The DHS will be constrained in its efforts by the finite number of beds in detention centers, the notoriously backlogged immigration courts, and the size of its enforcement ranks (even though the number of ICE and Border Patrol agents alone has doubled in the last decade). But there, the DHS has offered some ideas, including the hiring of 5,000 more ICE and Border Control agents.
The memos also include a plan to deport those caught entering the country via Mexico back to Mexico—even if they are not Mexican nationals: “Returning [migrants] to the foreign contiguous territory from which they arrived…saves the Department’s detention and adjudication resources for other priority aliens.” In recent years, the largest surge in those caught at the border has been children and families fleeing violence and crime in Central America. This plan would shove Guatemalans, Salvadorans, Hondurans, and others into Mexico to await the resolution of their immigration cases in the United States; they would attend their immigration-court proceedings through a “functional, interoperable video teleconference system” that the DHS seeks to build.
The memos also lay out harsher, more punitive policies for asylum-seekers. Among them, Kelly proposes that the parents of undocumented children who migrate to the United States be considered accomplices in human trafficking, since many family members pay smugglers to help ferry the children to safety. He recommends that those parents be pursued for any possible immigration violations and referred for criminal prosecution.

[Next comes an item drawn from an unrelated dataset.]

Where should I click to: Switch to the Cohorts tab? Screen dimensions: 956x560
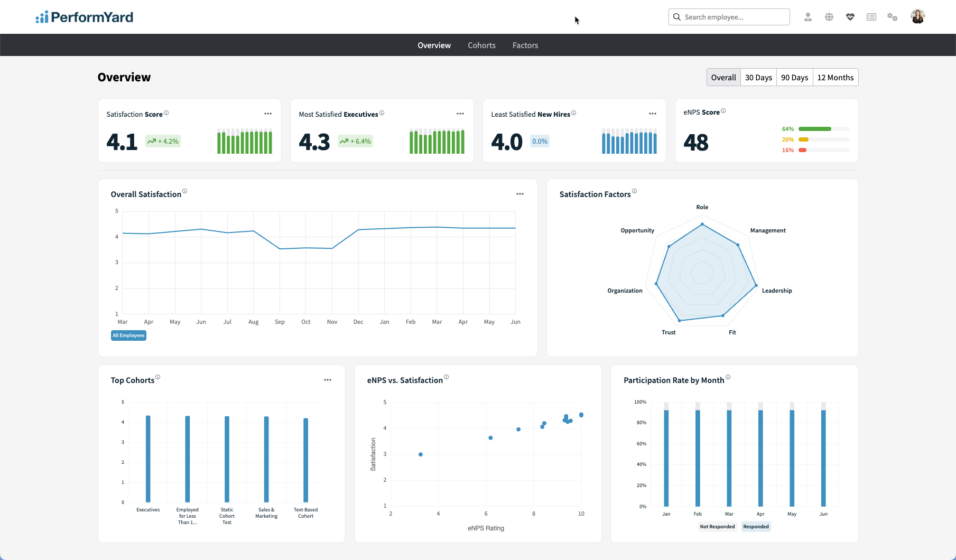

Herein lies the real messaging sleight of hand from a president who boasted that, on immigration, he has “the biggest heart of anybody.” The only way to achieve a mass-deportation agenda of the scope that Trump intends is to turn a person’s very existence into a crime. The DHS memos released last week show us just how that will be done.
Editor’s note: This piece has been slightly updated and published in the March 20 issue of The Nation.